Unfortunately, the city has received ample warnings about its infrastructure in the past. As recently as November, 2019, Srinivas Chary from the Centre of Urban Governance at the Administrative Staff College of India had spoken about the lack of infrastructural readiness and added that ‘Resistance to vagaries is high but Day-0 is a 365 day reality’. These grim warnings continue to be ignored and even when faced with sufficient data that extreme climate events have the potential to turn cities into flood traps, not enough action is taken to address the lacunae.

Some of the apparent causes of the immense flooding are easy to enumerate and even less surprisingly, most common people of Hyderabad can list the reasons with remarkable accurateness as would an expert. The state of the Musi river, poor drainage and unplanned construction holds true for the city but what stands as a grim reminder is by replacing the river Musi with Mithi, Ganga, Adyar, Saryu or any of the several stressed river systems in the country, incidents at Chennai, Mumbai or Hyderabad are but a precursor of the threats that most urban conglomerates in the country face.
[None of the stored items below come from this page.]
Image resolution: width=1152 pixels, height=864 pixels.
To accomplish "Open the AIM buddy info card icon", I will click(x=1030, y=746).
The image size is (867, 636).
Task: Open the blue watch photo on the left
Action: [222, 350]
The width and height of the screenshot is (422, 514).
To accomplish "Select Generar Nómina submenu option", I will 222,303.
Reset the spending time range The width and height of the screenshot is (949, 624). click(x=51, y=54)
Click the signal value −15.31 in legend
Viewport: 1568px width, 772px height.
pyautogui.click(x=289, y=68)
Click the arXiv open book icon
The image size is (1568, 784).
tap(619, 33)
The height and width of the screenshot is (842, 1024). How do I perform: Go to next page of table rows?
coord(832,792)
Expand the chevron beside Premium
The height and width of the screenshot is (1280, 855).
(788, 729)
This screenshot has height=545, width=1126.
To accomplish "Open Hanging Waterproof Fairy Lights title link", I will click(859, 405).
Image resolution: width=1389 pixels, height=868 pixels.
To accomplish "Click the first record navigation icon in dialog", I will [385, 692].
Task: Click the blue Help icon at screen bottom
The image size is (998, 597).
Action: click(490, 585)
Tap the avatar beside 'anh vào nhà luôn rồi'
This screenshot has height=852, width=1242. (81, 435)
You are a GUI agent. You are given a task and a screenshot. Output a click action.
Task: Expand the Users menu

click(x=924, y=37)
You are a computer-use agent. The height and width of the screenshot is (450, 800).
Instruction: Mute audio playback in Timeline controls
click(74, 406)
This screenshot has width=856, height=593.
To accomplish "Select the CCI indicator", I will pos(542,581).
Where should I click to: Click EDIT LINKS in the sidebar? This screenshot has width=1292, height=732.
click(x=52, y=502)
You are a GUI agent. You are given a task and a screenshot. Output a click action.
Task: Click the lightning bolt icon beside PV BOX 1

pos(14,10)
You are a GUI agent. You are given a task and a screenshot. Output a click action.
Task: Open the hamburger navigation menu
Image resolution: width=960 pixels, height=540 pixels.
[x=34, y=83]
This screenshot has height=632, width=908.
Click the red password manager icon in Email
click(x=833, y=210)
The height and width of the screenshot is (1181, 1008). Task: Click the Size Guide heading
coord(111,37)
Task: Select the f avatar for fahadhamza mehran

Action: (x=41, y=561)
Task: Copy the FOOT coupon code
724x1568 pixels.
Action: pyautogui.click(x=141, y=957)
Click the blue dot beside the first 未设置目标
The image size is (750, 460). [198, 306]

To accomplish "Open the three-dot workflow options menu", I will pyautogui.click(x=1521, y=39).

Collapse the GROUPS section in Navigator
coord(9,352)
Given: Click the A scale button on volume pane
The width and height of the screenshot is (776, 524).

While this particular incident happened in Hyderabad, the memories of the Chennai flood cannot be any longer dismissed as a once in a hundred-year event. While Hyderabad lost more than 3000 hectares of wetlands in a matter of years, Mumbai lost more than 71% of its wetlands, Bangalore lost 56%, Delhi and National Capital region lost about 38% and India as a nation has lost more than a third of its natural wetlands that have the unique capacity of managing excess water flow.

Added to the virtual vanishing of wetlands, India’s rivers starting from Badrinath where the Alaknanda gushes in its infant stage to the Yamuna in Delhi, Hooghly in Kolkata, Jhelum in Srinagar, Cauvery in Trichy and the unfortunate Mithi in Mumbai, the rivers in the country are dying a collective death. Massive encroachment, unauthorized construction, dumping of waste and the sheer inconvenience of some of these rivers have led to planners often shifting their natural flow in order to make space for an airport or a high-rise building. A country that was proud of its traditional water harvesting structures is audacious enough to foolhardily believe that rivers can be moved or trampled without any fear of consequences.

With the city flooded for a second time, administrators have estimated a cumulative loss of 6000 crores. In layman’s terms, the six feet deep hole in the Falaknuma railway bridge or the loss of lives or the very expensive breach in lakes is temporary as the city will soon get back at its feet and begin reconstruction on a warpath. Soon, in a few months, the memories of the floods would at best be recorded in slick documentaries or in the tales of the ‘dadis’ talking about that dreadful day in October. Just like Chennai or Mumbai or Assam, the unrelenting visage of continuous floods in the monsoon season of the year 2020 would be relegated to a faint memory in the flood fatigued TV viewer. The city would definitely stand up but would climate change jumping piggy-back upon a less than satisfactory urban infrastructure hold back now. Will climate change accelerate the cycle of disasters that increases each year and force urban planners to take stock and incorporate more resilience in their urban planning approach. We hope it happens before the next Hyderabad or Mumbai strikes again.